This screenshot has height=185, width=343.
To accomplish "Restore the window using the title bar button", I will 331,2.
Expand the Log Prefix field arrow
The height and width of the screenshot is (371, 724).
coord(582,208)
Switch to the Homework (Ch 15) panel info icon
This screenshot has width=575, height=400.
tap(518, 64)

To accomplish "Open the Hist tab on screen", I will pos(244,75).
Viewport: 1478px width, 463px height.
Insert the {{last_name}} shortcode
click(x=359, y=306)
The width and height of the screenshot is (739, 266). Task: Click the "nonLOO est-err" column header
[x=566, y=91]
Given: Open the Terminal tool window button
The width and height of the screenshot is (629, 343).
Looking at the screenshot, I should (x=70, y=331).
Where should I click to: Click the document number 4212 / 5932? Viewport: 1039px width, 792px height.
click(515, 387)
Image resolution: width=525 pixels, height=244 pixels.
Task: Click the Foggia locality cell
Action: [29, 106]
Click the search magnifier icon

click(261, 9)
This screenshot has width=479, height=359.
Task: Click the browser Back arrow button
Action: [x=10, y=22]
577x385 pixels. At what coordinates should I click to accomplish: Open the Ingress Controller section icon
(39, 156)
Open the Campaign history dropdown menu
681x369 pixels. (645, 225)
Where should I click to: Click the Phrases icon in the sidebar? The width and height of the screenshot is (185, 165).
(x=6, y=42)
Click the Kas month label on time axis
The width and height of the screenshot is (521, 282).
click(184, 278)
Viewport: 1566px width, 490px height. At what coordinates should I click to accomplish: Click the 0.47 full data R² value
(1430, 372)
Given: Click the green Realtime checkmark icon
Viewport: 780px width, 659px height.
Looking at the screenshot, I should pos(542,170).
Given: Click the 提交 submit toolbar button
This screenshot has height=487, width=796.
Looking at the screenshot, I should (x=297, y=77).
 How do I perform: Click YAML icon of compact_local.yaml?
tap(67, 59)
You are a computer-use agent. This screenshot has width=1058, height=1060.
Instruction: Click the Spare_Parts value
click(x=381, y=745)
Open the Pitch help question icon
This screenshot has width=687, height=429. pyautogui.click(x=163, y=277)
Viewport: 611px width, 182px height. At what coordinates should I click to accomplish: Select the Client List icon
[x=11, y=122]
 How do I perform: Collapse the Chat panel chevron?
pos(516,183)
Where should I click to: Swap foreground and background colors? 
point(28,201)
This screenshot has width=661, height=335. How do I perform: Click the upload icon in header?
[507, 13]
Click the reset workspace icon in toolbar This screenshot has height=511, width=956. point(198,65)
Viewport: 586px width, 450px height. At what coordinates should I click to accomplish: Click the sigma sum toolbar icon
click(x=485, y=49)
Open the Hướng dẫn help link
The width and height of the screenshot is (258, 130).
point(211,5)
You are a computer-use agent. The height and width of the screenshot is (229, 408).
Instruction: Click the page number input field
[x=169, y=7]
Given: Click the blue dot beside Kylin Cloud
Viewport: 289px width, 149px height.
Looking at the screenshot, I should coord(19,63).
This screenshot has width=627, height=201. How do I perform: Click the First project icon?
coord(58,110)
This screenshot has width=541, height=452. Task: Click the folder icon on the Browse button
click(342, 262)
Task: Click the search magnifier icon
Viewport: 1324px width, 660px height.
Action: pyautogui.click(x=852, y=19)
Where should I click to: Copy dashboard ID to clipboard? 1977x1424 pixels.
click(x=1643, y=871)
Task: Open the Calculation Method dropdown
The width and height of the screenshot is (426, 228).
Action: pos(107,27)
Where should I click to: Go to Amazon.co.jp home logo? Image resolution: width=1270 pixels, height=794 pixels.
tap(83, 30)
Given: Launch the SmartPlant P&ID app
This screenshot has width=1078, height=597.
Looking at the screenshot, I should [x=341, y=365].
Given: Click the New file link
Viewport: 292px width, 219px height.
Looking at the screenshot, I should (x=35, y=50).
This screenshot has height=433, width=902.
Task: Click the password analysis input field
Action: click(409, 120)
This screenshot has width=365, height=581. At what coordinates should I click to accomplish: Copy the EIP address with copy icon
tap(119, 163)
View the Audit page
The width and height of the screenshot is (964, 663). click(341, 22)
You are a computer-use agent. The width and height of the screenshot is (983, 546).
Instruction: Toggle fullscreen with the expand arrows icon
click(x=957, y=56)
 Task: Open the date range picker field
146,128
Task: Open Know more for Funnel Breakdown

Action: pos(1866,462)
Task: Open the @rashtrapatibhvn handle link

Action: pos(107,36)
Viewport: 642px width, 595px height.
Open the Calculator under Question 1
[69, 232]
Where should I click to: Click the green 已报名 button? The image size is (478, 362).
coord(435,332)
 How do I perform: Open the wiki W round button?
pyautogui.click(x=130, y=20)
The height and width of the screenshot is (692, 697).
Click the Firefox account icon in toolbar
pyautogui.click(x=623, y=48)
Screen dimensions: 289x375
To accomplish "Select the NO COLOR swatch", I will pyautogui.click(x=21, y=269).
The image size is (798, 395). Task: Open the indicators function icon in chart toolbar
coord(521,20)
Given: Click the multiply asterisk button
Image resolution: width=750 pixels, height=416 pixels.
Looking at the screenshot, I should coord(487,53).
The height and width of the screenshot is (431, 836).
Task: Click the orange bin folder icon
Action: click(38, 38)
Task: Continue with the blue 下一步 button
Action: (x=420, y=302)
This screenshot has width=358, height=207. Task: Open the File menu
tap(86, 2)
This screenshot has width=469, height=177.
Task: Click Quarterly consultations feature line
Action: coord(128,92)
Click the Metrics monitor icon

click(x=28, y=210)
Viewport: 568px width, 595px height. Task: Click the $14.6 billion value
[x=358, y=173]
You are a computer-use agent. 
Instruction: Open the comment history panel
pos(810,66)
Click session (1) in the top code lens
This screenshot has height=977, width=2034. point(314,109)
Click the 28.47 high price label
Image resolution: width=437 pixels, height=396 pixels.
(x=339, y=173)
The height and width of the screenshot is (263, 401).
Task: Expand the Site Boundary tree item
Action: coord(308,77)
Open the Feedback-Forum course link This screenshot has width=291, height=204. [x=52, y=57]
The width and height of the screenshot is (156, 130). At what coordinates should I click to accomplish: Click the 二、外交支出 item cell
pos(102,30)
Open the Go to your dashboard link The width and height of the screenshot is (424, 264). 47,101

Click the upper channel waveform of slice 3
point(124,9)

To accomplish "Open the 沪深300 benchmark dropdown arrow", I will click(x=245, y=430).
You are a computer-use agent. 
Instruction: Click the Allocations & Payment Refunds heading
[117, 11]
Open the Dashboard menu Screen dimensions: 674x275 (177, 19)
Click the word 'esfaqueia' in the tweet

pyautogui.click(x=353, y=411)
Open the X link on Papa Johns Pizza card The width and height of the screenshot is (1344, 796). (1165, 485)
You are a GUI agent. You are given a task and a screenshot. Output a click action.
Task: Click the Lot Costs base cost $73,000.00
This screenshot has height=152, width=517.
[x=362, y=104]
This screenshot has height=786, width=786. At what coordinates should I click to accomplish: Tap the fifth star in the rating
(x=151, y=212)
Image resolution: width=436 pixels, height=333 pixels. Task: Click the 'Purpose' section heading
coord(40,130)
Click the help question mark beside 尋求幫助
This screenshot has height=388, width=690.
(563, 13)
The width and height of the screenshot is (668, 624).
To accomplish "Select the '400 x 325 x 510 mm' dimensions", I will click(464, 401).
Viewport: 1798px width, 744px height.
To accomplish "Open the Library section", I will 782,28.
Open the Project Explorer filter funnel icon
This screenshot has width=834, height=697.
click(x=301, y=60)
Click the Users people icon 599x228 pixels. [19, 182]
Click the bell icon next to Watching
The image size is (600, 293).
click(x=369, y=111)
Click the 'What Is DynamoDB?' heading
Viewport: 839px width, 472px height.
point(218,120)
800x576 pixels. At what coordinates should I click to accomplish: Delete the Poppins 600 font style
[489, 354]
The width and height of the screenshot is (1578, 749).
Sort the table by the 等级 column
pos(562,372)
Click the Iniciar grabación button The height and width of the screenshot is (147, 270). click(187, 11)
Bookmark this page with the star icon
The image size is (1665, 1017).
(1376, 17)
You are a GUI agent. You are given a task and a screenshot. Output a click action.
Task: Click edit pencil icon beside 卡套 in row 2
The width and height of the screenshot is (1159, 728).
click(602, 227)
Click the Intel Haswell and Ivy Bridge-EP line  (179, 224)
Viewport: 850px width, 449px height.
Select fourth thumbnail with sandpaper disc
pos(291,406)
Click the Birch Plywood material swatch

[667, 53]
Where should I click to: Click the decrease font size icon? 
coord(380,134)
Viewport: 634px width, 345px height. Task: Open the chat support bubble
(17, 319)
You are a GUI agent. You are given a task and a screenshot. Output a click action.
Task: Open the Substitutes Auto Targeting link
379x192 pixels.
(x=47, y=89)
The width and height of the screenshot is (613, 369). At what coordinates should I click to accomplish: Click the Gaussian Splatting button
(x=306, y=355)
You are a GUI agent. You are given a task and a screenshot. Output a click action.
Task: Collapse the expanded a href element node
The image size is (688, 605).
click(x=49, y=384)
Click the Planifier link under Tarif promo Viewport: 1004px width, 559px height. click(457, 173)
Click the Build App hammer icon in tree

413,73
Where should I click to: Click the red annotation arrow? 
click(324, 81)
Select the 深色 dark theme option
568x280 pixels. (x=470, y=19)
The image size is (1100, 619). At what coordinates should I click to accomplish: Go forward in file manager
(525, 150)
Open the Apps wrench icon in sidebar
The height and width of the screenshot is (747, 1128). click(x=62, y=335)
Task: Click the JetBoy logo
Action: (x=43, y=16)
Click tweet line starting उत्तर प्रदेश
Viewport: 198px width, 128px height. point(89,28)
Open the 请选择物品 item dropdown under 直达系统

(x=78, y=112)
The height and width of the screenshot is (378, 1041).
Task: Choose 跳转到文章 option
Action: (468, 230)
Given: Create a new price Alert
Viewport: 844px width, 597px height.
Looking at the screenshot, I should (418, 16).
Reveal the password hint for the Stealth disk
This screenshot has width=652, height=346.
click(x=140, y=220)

Exercise task: Swap "sidebar" for "side panel" in the items between the lines holding "Where should I click to: Click the Phrases" and "(1430, 372)", inclusive, and give those lines again with nothing else changed.

Output of the task:
Where should I click to: Click the Phrases icon in the side panel? The width and height of the screenshot is (185, 165).
(x=6, y=42)
Click the Kas month label on time axis
The width and height of the screenshot is (521, 282).
click(184, 278)
Viewport: 1566px width, 490px height. At what coordinates should I click to accomplish: Click the 0.47 full data R² value
(1430, 372)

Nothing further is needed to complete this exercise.